* Study material *
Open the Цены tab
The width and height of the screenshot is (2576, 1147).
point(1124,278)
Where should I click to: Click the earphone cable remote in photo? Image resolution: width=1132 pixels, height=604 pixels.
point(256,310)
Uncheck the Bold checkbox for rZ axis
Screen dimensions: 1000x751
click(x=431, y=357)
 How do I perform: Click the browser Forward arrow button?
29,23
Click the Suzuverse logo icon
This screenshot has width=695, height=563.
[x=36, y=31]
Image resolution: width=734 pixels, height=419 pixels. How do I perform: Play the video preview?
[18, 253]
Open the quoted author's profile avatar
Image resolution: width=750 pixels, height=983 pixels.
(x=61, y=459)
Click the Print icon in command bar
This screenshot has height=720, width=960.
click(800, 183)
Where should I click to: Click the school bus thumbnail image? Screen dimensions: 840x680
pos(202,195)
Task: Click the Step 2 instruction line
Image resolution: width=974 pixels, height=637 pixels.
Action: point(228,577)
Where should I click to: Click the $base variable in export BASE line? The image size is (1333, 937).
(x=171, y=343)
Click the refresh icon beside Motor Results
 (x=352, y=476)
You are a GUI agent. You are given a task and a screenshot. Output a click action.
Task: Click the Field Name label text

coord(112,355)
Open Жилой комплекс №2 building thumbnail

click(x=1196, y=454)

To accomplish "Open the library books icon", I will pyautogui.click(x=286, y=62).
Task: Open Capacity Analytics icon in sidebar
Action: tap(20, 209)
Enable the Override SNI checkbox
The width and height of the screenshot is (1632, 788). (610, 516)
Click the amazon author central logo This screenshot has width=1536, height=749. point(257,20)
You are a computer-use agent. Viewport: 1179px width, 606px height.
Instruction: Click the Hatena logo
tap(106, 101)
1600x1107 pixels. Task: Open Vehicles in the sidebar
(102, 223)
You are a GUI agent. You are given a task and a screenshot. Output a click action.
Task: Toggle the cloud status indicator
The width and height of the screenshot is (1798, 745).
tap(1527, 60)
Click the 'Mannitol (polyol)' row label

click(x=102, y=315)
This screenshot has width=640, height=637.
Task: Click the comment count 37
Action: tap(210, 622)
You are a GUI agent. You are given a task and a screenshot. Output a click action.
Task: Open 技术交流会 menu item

* Work request *
Please make an exact copy of the entries, down to the last character.

* Expected answer *
Open the Цены tab
The width and height of the screenshot is (2576, 1147).
point(1124,278)
Where should I click to: Click the earphone cable remote in photo? Image resolution: width=1132 pixels, height=604 pixels.
point(256,310)
Uncheck the Bold checkbox for rZ axis
Screen dimensions: 1000x751
click(x=431, y=357)
 How do I perform: Click the browser Forward arrow button?
29,23
Click the Suzuverse logo icon
This screenshot has width=695, height=563.
[x=36, y=31]
Image resolution: width=734 pixels, height=419 pixels. How do I perform: Play the video preview?
[18, 253]
Open the quoted author's profile avatar
Image resolution: width=750 pixels, height=983 pixels.
(x=61, y=459)
Click the Print icon in command bar
This screenshot has height=720, width=960.
click(800, 183)
Where should I click to: Click the school bus thumbnail image? Screen dimensions: 840x680
pos(202,195)
Task: Click the Step 2 instruction line
Image resolution: width=974 pixels, height=637 pixels.
Action: point(228,577)
Where should I click to: Click the $base variable in export BASE line? The image size is (1333, 937).
(x=171, y=343)
Click the refresh icon beside Motor Results
 (x=352, y=476)
You are a GUI agent. You are given a task and a screenshot. Output a click action.
Task: Click the Field Name label text

coord(112,355)
Open Жилой комплекс №2 building thumbnail

click(x=1196, y=454)

To accomplish "Open the library books icon", I will pyautogui.click(x=286, y=62).
Task: Open Capacity Analytics icon in sidebar
Action: tap(20, 209)
Enable the Override SNI checkbox
The width and height of the screenshot is (1632, 788). (610, 516)
Click the amazon author central logo This screenshot has width=1536, height=749. point(257,20)
You are a computer-use agent. Viewport: 1179px width, 606px height.
Instruction: Click the Hatena logo
tap(106, 101)
1600x1107 pixels. Task: Open Vehicles in the sidebar
(102, 223)
You are a GUI agent. You are given a task and a screenshot. Output a click action.
Task: Toggle the cloud status indicator
The width and height of the screenshot is (1798, 745).
tap(1527, 60)
Click the 'Mannitol (polyol)' row label

click(x=102, y=315)
This screenshot has width=640, height=637.
Task: Click the comment count 37
Action: tap(210, 622)
You are a GUI agent. You are given a task and a screenshot. Output a click action.
Task: Open 技术交流会 menu item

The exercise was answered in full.